Пружины матраса иглами впиваются в позвоночник, но спасительная мягкость подушки нейтрализует острую боль в спине. Глеб пытается что-то сказать, но на полпути забывает, что именно, поэтому изо рта вырываются только булькающие звуки.
Глеб просыпается от ощущения чего-то холодного и склизкого на лице. Вслепую смахивает неопознанный объект в сторону и только затем приоткрывает левый глаз. Правый, кажется, слипся так сильно, что никогда уже не откроется.
Конечно, это змея. Шипя, она отползает в сторону, телом извиваясь, совсем как стриптизерша, получившая чаевых больше, чем обычно.
– Грубо, – обижается рептилия. – Грубый детеныш.
Похмелье, как обычно, не позволяет Глебу дать связный ответ. Плюс, нет ничего бесполезней, чем спорить с воображаемой змеей о собственных манерах и воспитании.
Его больше удивляет другой голос, тот, который он обычно не слышит пятничным утром, потому что Рената уходит в школу раньше, чем он встает. Занятия в «ФИБИ» начинаются в половине десятого, что дает достаточно времени на сон.
– Проснулся?
– Ты почему не в школе? – Разум приходит в себя раньше тела.
– Собирайся.
Глеб с трудом заставляет себя сесть и, прикрывшись простыней, словно античная статуя своей каменной туникой, смотрит на творящееся в комнате безобразие. Нет, беспорядок явно не его рук дело, тем более что вырубило его вчера на удивление быстро.

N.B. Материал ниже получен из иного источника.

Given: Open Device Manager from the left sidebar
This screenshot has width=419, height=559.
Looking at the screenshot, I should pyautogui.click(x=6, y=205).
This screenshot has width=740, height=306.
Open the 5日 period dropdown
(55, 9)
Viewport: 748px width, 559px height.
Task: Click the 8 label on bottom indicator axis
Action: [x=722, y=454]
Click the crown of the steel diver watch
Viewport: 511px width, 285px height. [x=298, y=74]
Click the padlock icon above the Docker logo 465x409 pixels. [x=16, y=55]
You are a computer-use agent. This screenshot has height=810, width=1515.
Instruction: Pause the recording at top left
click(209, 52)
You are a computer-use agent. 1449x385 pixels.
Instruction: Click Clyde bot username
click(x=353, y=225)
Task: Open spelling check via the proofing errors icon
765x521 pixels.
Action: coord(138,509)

Посреди комнаты лежит полураскрытый чемодан, из которого торчат щупальца рубашек и штанин. Рената маленьким торнадо носится туда-сюда; сгребает все, что попадается под руку, и ссыпает в недра чемодана.

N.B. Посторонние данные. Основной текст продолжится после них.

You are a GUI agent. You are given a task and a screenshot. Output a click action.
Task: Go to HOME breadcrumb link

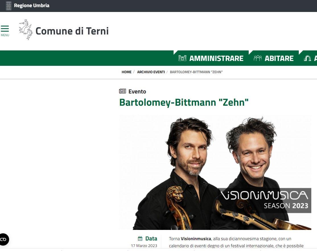(127, 72)
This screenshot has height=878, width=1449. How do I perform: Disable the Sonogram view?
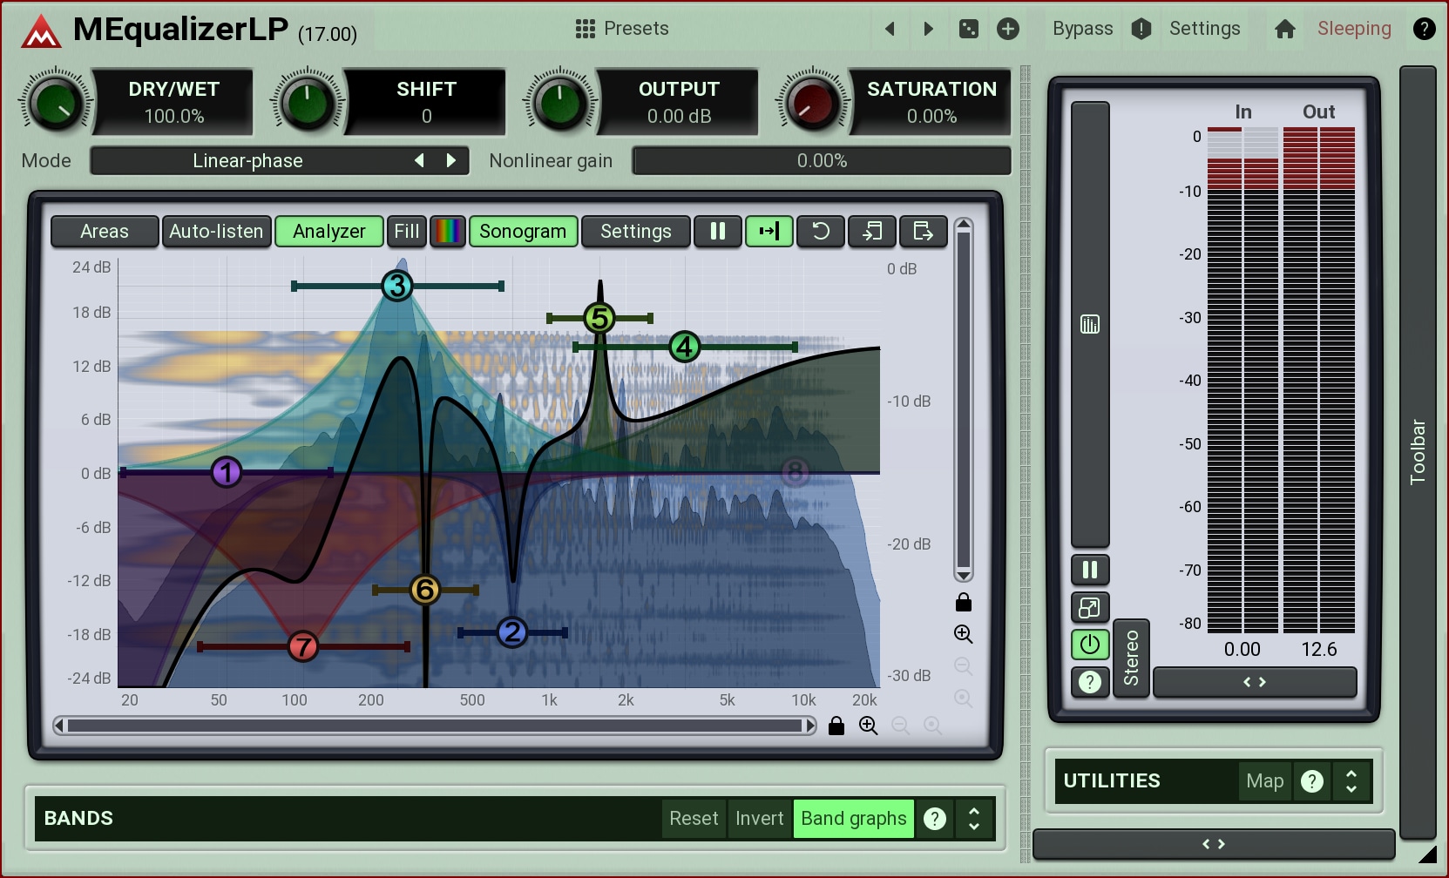click(522, 231)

Стресс – лучшее средство от похмелья.
– Ты чего творишь?!
– Тихо, не ори, – командует девочка. – Мы сматываемся – и как можно скорее. Я хотела это еще ночью сделать, но ты так наклюкался, что тебя и танком было бы не разбудить.
– Ну спасибо, – бормочет Глеб в прижатые к лицу ладони. – К чему такая спешка?
Рената какое-то время думает над лежащими на столе томиками по славянской мифологии, а затем без колебаний отправляет их в мусорное ведро.
– Давай потом поболтаем, – отмахивается она. – Давай лучше одевайся. Такси я сюда вызвать не рискнула. Дойдем до дороги, а там поймаем попутку. Не важно, в какую сторону.
Глеб не привык спорить с Ренатой, несмотря на разницу в размерах и положении, хотя иногда очень хотелось.
Когда он мало-мальски становится похож на человека (не считая опухшей рожи, которую он случайно увидел в зеркале, когда проходил мимо), Рената прекращает сборы и вручает ему чемодан.
– И чтобы как мышка, – предупреждает девочка и первой исчезает из комнаты.
Утро выдалось на удивление морозным. Засунув левую руку в карман, а правой подняв в воздух багаж, Глеб неуверенно сходит со ступенек. За проведенные здесь месяцы он почему-то отвык от мысли о переезде, хотя они с Ренатой и прежде нигде особенно надолго не задерживались.